The EEG report says there is "no epileptiform activity." This means that there is no evidence anywhere in the recording of wave forms that would be indicative of a seizure disorder. A 24-hour EEG has very high sensitivity for picking up evidence of a seizure disorder. That your's showed no such evidence leads them to conclude that you do not have a seizure disorder and that your spells captured on EEG are not seizures.

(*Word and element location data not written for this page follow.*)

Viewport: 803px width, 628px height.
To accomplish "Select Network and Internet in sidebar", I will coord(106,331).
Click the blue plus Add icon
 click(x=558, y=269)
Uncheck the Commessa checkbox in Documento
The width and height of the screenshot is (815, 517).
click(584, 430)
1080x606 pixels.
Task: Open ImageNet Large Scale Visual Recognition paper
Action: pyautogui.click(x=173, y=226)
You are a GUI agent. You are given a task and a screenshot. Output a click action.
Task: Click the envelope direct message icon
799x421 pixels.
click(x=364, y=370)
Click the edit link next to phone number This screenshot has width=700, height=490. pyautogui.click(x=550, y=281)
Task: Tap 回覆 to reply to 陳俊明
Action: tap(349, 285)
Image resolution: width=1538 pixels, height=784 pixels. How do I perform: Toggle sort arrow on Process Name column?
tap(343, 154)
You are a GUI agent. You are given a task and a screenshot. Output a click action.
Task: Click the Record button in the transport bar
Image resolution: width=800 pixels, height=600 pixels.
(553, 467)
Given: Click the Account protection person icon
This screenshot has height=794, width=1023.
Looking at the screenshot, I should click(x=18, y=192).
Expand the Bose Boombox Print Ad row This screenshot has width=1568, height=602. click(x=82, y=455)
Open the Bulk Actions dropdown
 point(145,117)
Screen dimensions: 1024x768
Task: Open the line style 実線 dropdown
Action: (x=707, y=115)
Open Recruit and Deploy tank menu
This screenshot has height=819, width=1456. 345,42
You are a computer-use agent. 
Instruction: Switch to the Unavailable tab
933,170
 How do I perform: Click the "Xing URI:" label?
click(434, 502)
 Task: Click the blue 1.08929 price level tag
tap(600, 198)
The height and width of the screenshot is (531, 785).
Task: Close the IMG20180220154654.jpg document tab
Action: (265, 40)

It is not at all uncommon to see people have spells that can be confused for seizures. In fact, around 30 - 50% of people admitted to epilepsy monitoring units for evaluation for seizures are found to have spells that are, in fact, not seizures. These spells are often referred to as "pseudoseizures," though I personally do not like that term, because it often confuses patients and leads them to believe they have seizures (because "seizure" is part of the word "pseudoseizure") when they actually do not. I prefer the term "nonepileptic spell," (which specifically denotes that it is not a seizure). Nonepileptic spells are very often (i.e. usually) due to psychological stressors. This can be anything from current financial or family troubles to a history of abuse as a child. In fact, between a third and a half of patients with nonepileptic spells have a history of some form of abuse. (Note: That leaves at least 50% who have other psychological stressors.) Sometimes when people experience psychological stress, the subsconscious mind manifests it as a physical symptom (e.g. an apparent seizure or an apparent stroke, apparent blindness, etc.) because that is easier emotionally to deal with than the actual stressor. Often, patients aren't even aware of what the psychological stressor might be. (I have heard many say "But everything is going great in my life right now." When I delve deeper, I often find current or very distant sources of psychological stress that may be at the root of their spells.) Thus, when EEGs that capture such events show them not to be related to seizure, neurologists generally recommend that patients seek a psychologist (or the neurologist may make an appointment with one for the patient) to help identify and deal with whatever the underlying psychological stressor is.